Preparing for his stay at Walden Pond, Henry David Thoreau paid a visit to an Irish railroad worker, James Collins, with a view to buying Collins’s shanty for boards. “It was of small dimensions,” Thoreau comments, but not much could be seen of it since dirt was “raised five feet all around as if it were a compost heap” (29). Striking a bargain with Collins, Thoreau unearths the cabin the next morning, dismantles it and removes the materials to the pondside.

Robert Smithson’s Partially Buried Woodshed was created at Kent State University in Ohio during an arts festival in January 1970. The shed, part of an abandoned farm owned by the university and used as a storage space for dirt, gravel and firewood, had twenty loads of earth from a construction site piled on top of it until the central beam snapped from the pressure. The outmoded farm building and the forms of social and economic organisation it invokes are almost but not entirely obliterated by the overturning of earth by modern machinery. The shed becomes an instant ruin, a memorial to the Jeffersonian conviction that the small-scale, self-sustaining agrarian community might be the foundation of American national virtue. Sitting in his own shed in 1845, Thoreau had an idea that such a notion was already history. The once sacred art of husbandry, he complains, is now “pursued with irreverent haste and heedlessness by us, our object being to have large farms and large crops merely [...]. By avarice and selfishness, a grovelling habit, from which none of us is free, of regarding the soil as property, or the means of acquiring property chiefly, the landscape is deformed, husbandry is degraded with us, and the farmer leads the meanest of lives. He knows Nature but as a robber” (103).

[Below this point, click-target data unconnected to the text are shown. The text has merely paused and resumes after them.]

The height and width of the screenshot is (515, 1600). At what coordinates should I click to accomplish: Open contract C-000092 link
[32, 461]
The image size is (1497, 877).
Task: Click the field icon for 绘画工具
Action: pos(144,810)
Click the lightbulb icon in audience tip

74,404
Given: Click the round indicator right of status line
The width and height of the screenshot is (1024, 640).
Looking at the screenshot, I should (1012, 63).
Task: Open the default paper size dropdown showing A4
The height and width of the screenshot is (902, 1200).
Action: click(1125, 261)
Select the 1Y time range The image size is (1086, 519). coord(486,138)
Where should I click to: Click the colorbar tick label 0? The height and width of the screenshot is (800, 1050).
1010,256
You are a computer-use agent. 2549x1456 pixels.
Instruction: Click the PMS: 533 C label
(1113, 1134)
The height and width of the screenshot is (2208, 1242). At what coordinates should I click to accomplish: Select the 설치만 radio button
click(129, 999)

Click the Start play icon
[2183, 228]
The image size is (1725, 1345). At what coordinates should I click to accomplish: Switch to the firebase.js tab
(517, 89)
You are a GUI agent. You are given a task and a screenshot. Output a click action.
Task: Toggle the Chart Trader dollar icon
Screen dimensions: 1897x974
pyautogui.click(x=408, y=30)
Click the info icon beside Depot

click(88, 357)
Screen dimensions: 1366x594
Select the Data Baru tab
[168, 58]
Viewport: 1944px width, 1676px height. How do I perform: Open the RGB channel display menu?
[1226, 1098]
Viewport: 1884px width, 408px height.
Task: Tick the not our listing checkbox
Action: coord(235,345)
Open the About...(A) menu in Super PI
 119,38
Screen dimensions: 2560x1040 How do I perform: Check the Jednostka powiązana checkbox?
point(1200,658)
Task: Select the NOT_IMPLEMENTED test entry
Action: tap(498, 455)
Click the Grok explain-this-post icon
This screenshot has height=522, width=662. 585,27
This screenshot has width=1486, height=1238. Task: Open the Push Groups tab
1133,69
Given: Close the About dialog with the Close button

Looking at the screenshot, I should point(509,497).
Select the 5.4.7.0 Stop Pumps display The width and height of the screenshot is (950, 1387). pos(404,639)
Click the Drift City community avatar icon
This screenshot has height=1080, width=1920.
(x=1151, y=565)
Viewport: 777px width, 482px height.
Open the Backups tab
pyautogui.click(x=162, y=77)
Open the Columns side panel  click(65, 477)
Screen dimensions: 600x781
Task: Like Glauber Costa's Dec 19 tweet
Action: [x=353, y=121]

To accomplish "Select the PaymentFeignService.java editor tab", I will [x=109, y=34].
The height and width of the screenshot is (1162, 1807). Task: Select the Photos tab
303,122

“It’s a Mud Mud Mud World” read the headline of a dismissive article in the local press following the completion of Partially Buried Woodshed (RS, 307). Mud had preoccupied Smithson since at least 1968, though it was too cold at Kent State for mud to flow and earth had to be used instead. In an essay for Artforum, “A Sedimentation of the Mind: Earth Projects” (1968), Smithson envisions a disintegration of the “earth’s surface and the figments of the mind,” with “[v]arious agents, both fictional and real, somehow trad[ing] places with each other –– one cannot avoid muddy thinking when it comes to earth projects, or what I will call ‘abstract geology’” (RS, 100). “Muddy thinking” for Smithson does not mean confused thinking. Instead, mud works as a solvent that collapses the distinction between mental and physical processes to produce a kind of materialist negative capability, with thought a form of entropic power that acts upon secure knowledge and wears it down: "One’s mind and the earth are in a constant state of erosion, mental rivers wear away abstract banks, brain waves undermine cliffs of thought, ideas decompose into stones of unknowing, and conceptual crystallizations break apart into deposits of gritty reason .[...] This movement seems motionless, yet it crushes the landscape of logic under glacial reveries" (RS, 100).


Thoreau, Henry David. Walden, or Life in the Woods (Radford, VA: Wilder, 2008).
Flam, Jack, ed. Robert Smithson: Collected Writings (Berkeley: University of California Press, 1996).